====== Data for this task
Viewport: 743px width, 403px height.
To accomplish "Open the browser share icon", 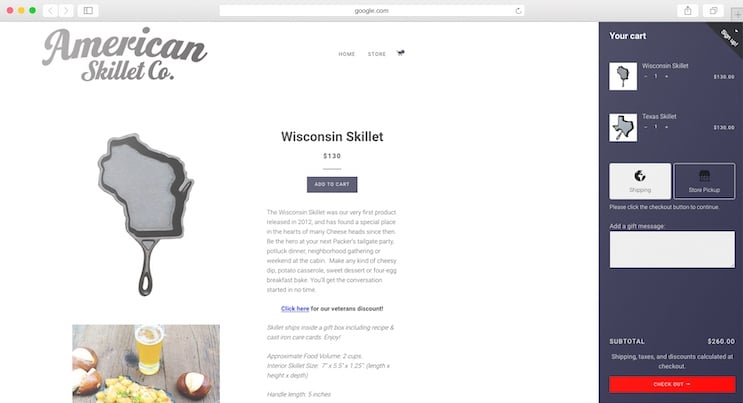I will (x=688, y=10).
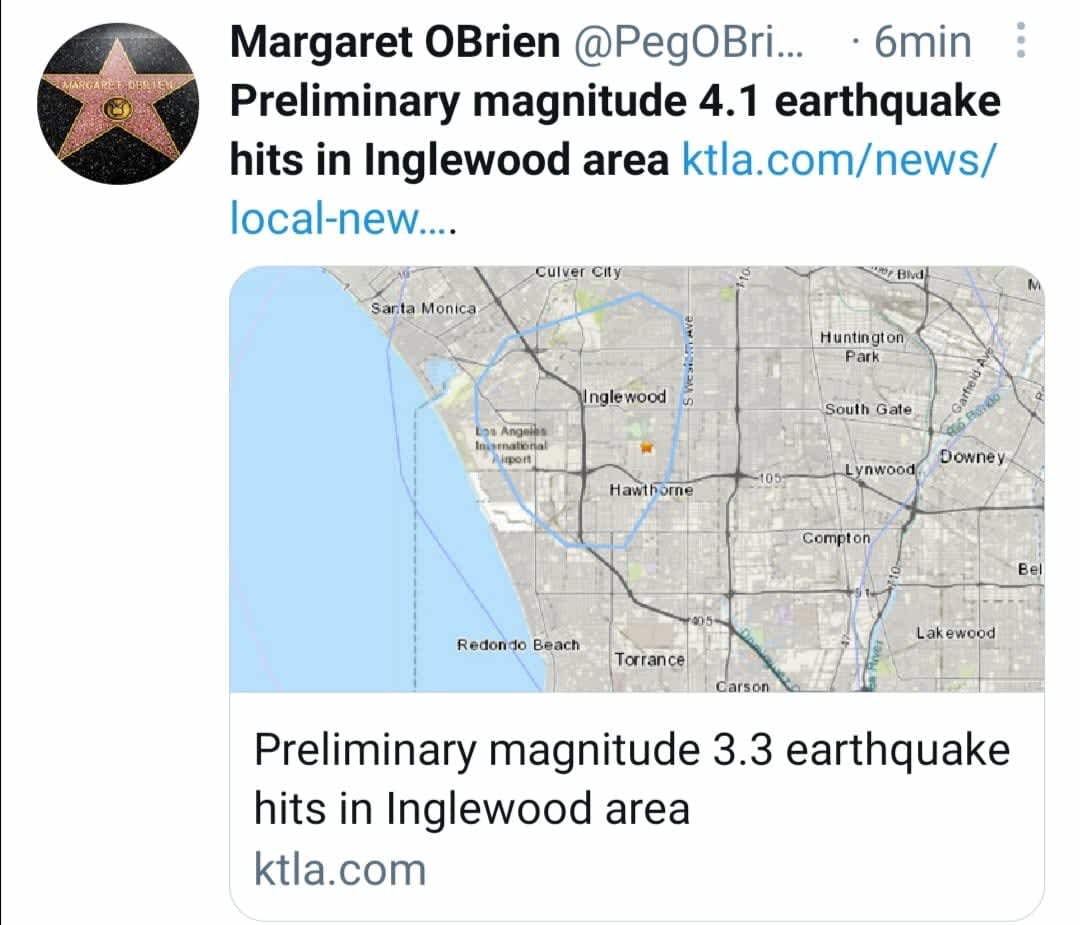Tap the bold 'Preliminary magnitude 4.1 earthquake' tweet text
Screen dimensions: 1080x925
point(614,101)
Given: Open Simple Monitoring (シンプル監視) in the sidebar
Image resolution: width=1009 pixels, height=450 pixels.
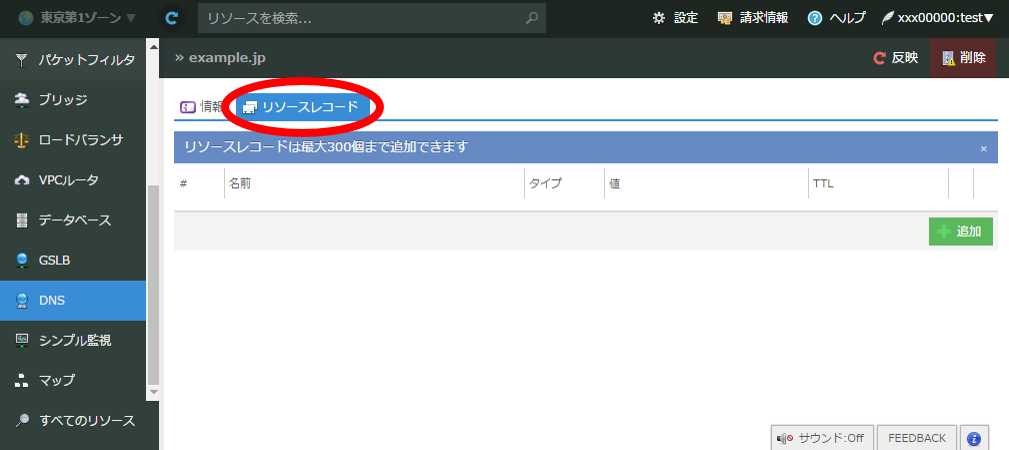Looking at the screenshot, I should click(x=73, y=340).
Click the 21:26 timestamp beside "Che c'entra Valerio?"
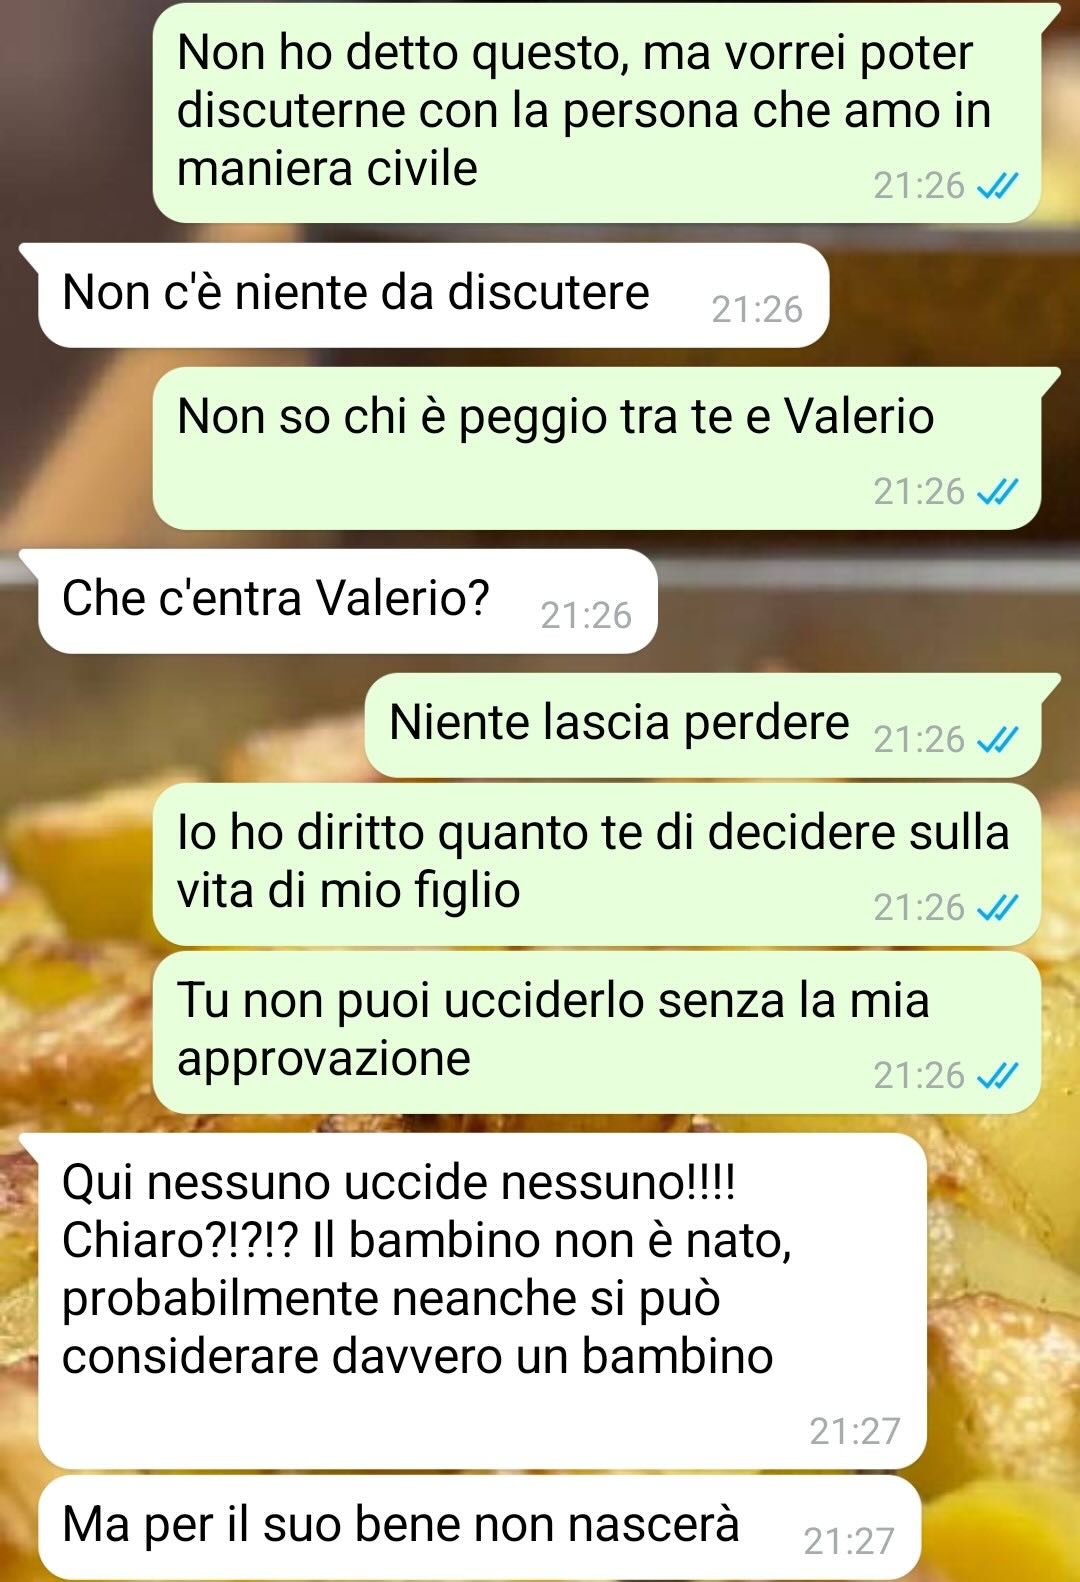The width and height of the screenshot is (1080, 1582). pos(586,616)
============
* _How to complete this task_
Set down exactly and only the lines from the line that contains "Click the 21:26" through the last line of the entries above, with both of those lines included and the pictures left out.

* _Response box_
Click the 21:26 timestamp beside "Che c'entra Valerio?"
The width and height of the screenshot is (1080, 1582). pos(586,616)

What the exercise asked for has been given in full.